SOURCE EXCERPT:
FocusAsia rubber makers to cut output, shut plants on soaring BD

29 June 2011 06:37  [Source: ICIS news]

Synthetic rubbers like BR are used in the manufacture of tyres for automobiles.By Helen Yan

SINGAPORE (ICIS)--Synthetic rubber producers in Asia are mulling cutting output or shutting plants for maintenance in July and August, as costs of feedstock butadiene (BD) continued to spike, wiping out margins, industry sources said on Wednesday.

Losses will likely be incurred with BD prices hitting an all-time high of $4,000/tonne (€2,800/tonne) CFR (cost and freight) Asia on 24 June. BD prices have shot up by $1,200/tonne from 1 April, according to ICIS data. (please see graph below)

Korea Kumho Petrochemical Co (KKPC), Asia’s largest synthetic rubber producer, plans to halve production at its 410,000 tonne/year butadiene rubber (BR) plant next month, said a company source.

“Our BR margins are now negative and we have no choice but to cut our BR production output by 50% in July, and may shut down our BR plant in August if the BD price continues to rise,” the source said.

Synthetic rubbers like BR are used in the manufacture of tyres for automobiles.

Shen Hua Chemical in China and TSRC Corp in Taiwan, meanwhile, will opt to conduct maintenance at their plants within the next two months.

EXTRACTED INFORMATION:

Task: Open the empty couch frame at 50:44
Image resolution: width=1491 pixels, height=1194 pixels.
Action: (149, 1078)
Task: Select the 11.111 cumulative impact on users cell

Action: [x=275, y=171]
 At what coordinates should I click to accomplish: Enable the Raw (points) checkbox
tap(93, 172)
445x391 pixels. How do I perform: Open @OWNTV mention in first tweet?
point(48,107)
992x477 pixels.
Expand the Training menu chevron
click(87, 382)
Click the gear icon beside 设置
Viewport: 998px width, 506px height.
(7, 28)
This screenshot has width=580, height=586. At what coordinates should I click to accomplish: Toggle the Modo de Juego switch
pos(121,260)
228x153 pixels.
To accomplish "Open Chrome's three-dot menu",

REQUIRED WORK:
(a) Answer these from the article on Asian synthetic rubber makers:
(i) What all-time high did BD prices reach on 24 June?
(ii) What is the annual capacity of KKPC's butadiene rubber plant?
(iii) Which two producers will carry out plant maintenance within the next two months?
(b) Pick out every line of the listing that contains the string "accomplish".

RESPONSES FOR EACH TASK:
(a)
(i) $4,000/tonne (€2,800/tonne) CFR Asia
(ii) 410,000 tonnes per year
(iii) Shen Hua Chemical in China and TSRC Corp in Taiwan

(b)
 At what coordinates should I click to accomplish: Enable the Raw (points) checkbox
This screenshot has width=580, height=586. At what coordinates should I click to accomplish: Toggle the Modo de Juego switch
To accomplish "Open Chrome's three-dot menu",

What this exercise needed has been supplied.